Viele halten es ja schon für einen politischen Erfolg, dass die Amerikaner überhaupt an diesem innerstädtischen Standort festgehalten haben. Nachdem sie 1998 ihre Sicherheitsanforderungen verstärkt hatten, war erwogen worden, den historischen Standort am Brandenburger Tor aufzugeben und irgendwo auf die terrorsichere grüne Wiese zu ziehen. Das hat die Politik in zähen Verhandlungen verhindert, weil man aus städtebaulichen Gründen den Botschaftsbau gern an dieser Stelle, der letzten Baulücke am Pariser Platz, sehen wollte. Doch die Kompromisse, die dadurch nötig wurden, sind nicht zu übersehen und fügen der Architektur schweren Schaden zu.

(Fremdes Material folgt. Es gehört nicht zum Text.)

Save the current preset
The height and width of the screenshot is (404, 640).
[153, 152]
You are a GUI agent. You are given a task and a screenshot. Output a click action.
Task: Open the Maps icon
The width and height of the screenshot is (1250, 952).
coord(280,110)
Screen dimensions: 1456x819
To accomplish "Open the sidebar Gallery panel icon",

Man mag sowieso darum streiten, ob der postmoderne Entwurf, mit dem Moore Ruble Yudell 1995 den Wettbewerb gewonnen haben, jemals angemessen war. Damals schon hoffnungslos veraltet, atmet das Design die aufgeregten Moden der frühen achtziger Jahre – selbstverständlich irgendwie auch mit Thomas-Jefferson-mäßiger Rotunde. Fragwürdig genug, aber dann kamen auch noch die Sicherheitsexperten: Historische Straßenverläufe der barocken Friedrichstadt wurden umgelegt, überall Poller und Zäune in die Erde gerammt, die Fenster bombensicher ausgestaltet. Sobald man an eines der klobigen Fensterprofile in der Behrenstraße klopft, kommt eine dicke Polizistin angelaufen und fragt streng, ob sie helfen kann.

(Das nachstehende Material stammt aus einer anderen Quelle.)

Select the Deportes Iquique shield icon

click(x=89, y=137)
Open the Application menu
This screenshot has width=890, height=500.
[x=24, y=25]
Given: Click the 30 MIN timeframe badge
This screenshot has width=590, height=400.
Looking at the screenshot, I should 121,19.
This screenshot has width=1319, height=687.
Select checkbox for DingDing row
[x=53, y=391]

Die amerikanische Botschaft im Herzen der deutschen Hauptstadt hat außen den Charme einer Gefängnisanlage. Alles wirkt ungekonnt und klobig. Das fünfgeschossige Gebäude macht in manchen Partien den Eindruck eines gründerzeitlichen Fabrik-Hinterhauses, dem man unpassend proportionierte Plastikfenster eingesetzt hat. Die asymmetrisch geteilten Fenster an den Schauseiten mit ihren darüberliegenden horizontalen Lamellen sollen offenbar an die klassische Moderne erinnern – was auch misslungen ist. An der Ecke Behrenstraße/Ebertstraße wächst sogar ein verglaster Kasten aus dem Naturstein-Baukörper – nicht als Ausguckposten, sondern als Schaufenster für ein übermannsgroßes Gemälde. Hier wollen die Amerikaner Offenheit und Transparenz demonstrieren, die Phalanx der davor aufgebauten privaten Sicherheitsleute erreicht jedoch den genau gegenteiligen Eindruck.

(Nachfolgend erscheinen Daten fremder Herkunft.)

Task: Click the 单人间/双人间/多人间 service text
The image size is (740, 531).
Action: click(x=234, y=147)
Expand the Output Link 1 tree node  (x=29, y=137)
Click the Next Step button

Eine Besichtigung des Inneren wurde uns verwehrt, auch zugesagte aktuelle Fotos kamen nicht an. Von denen, die drin waren, ist zu hören, dass der Innenhof eine angenehme Anmutung habe und dass die Mitarbeiter im Inneren in Großraumbüros sitzen und viele davon kein Tageslicht sehen. Das sind dann amerikanische Angestellte. Den deutschen Mitarbeitern verbietet das Arbeitsrecht eine solche Position: Sie sitzen am Fenster. Selbst wenn also ein Terrorist die Botschaft über die Fenster angreifen würde, er würde gar keinen Amerikaner treffen – ein weiteres Paradox dieses widersprüchlichen Baus.
Benedikt Hotze
Im Zusammenhang mit der Eröffnung der amerikanischen Botschaft zeigt die Galerie Aedes ab dem 5. Juli eine Dreifachausstellung „Inside USA“. Eine der drei Ausstellungen widmet sich dem neuen Botschaftsgebäude.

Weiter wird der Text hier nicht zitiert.